**** PROVIDED TEXT ****

# What’s it like dating on the road?



## Moonbaby (Jul 30, 2019)

I understand long distance relationships but this seems like something different. 
I have some commitment issues myself but that seems par for the course in a community 
Where people are quasi nomadic ? 
Any tales or advice?


----------



## Deleted member 23824 (Jul 30, 2019)

Moonbaby said:


> I understand long distance relationships but this seems like something different.
> I have some commitment issues myself but that seems par for the course in a community
> Where people are quasi nomadic ?
> Any tales or advice?


Be a man - use your hand.

You can do that on the road, or about anywhere, if you’re discreet.


----------



## roughdraft (Jul 30, 2019)

Faceplant said:


> Be a man - use your hand.
> 
> You can do that on the road, or about anywhere, if you’re discreet.



ah i thought the question was more about dating than getting ones dick wet


----------



## Maxnomad (Jul 30, 2019)

Jeez you folks 

OP- you got this


----------



## roughdraft (Jul 30, 2019)

alright ima throw in the little i can here

travelin with somebody while yr in a relationship with them, can be awesome or shitty, oftentimes both, or am i lying? we know relationships. yall gotta have some of the same priorities, desires, quirks, you know the drill. yall gotta travel together the same way people stay together in a more...stayin in one place at a time...type of relationship. No offense, but it isnt rocket science, it just depends on the pair, and yalls wants and needs, sound reasonable?

on the other hand, say yr traveling alone, well, you might just meet somebody along the way who makes you wanna settle down. they might express some desire to travel, but yall find due to x y and z reasons, it aint gonna work, somebody compromises and gives the other side of the grass a whirl, or yall break up due to these or other circumstances right, your ass gets back on the road, they stay where theyre at, and hopefully in some way remain very close friends. that was my most recent experience, but i wouldnt trade it for anything

OP you might wanna elaborate a bit more, in my humble and respectful opinion.

****

# WRITTEN EXERCISE 1:
Write out the forum thread word for word, everything from "travelin with somebody" down to "needs, sound reasonable?".
The records that follow are unrelated to the forum thread on dating while traveling.

**** INFORMATION PROVIDED ****

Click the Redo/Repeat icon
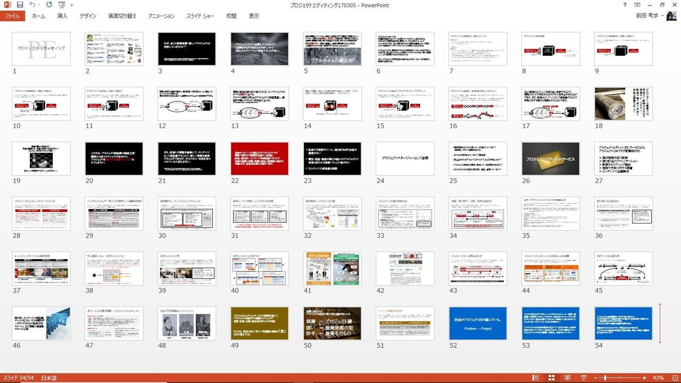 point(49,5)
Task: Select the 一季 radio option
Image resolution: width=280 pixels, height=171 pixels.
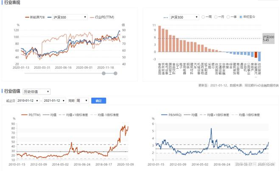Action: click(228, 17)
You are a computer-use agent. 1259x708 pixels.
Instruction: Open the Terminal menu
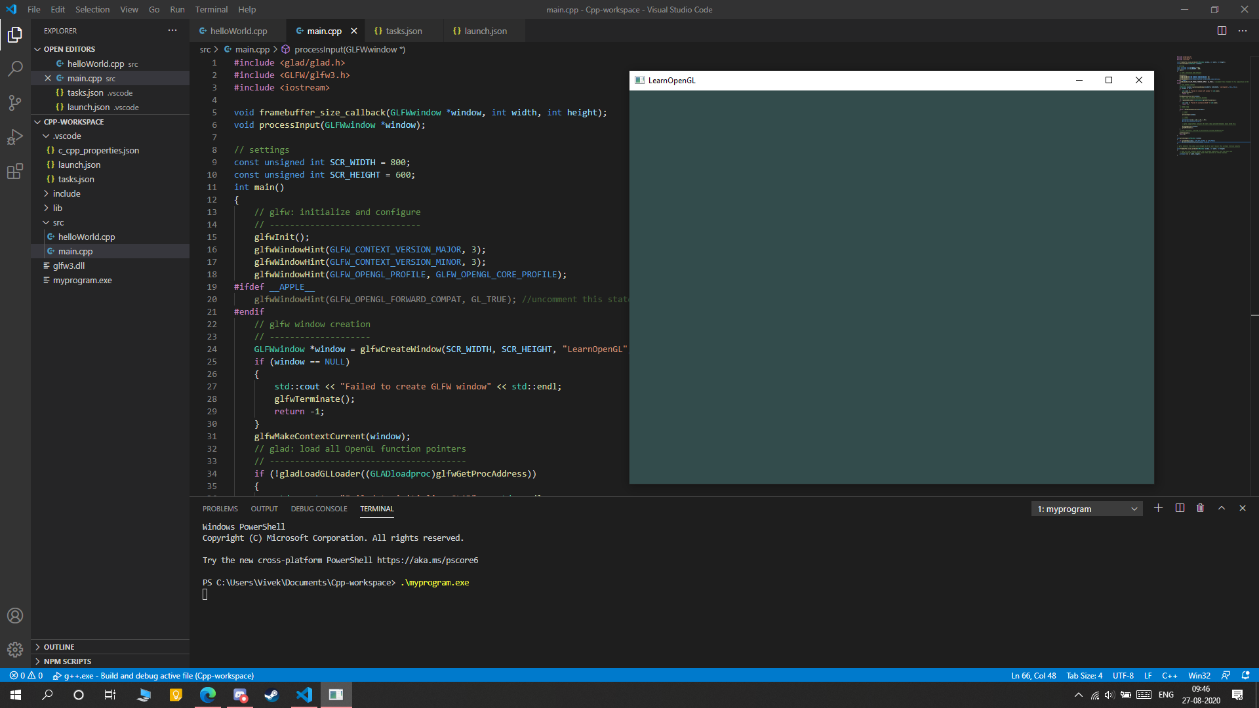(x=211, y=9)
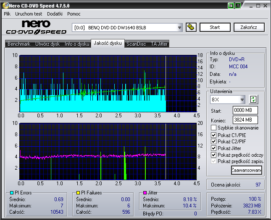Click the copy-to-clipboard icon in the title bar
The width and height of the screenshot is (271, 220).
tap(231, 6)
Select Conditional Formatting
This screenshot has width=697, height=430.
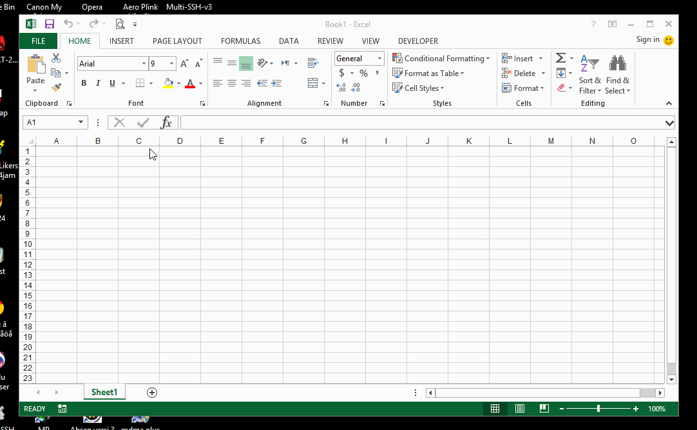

****

# WRITTEN EXERCISE 2:
Give the records again line for line, with the pictures left out.

# EXERCISE SOLUTION 1:
travelin with somebody while yr in a relationship with them, can be awesome or shitty, oftentimes both, or am i lying? we know relationships. yall gotta have some of the same priorities, desires, quirks, you know the drill. yall gotta travel together the same way people stay together in a more...stayin in one place at a time...type of relationship. No offense, but it isnt rocket science, it just depends on the pair, and yalls wants and needs, sound reasonable?

# EXERCISE SOLUTION 2:
Click the Redo/Repeat icon
 point(49,5)
Task: Select the 一季 radio option
Image resolution: width=280 pixels, height=171 pixels.
Action: click(228, 17)
You are a computer-use agent. 1259x708 pixels.
Instruction: Open the Terminal menu
(x=211, y=9)
Click the copy-to-clipboard icon in the title bar
The width and height of the screenshot is (271, 220).
tap(231, 6)
Select Conditional Formatting
This screenshot has width=697, height=430.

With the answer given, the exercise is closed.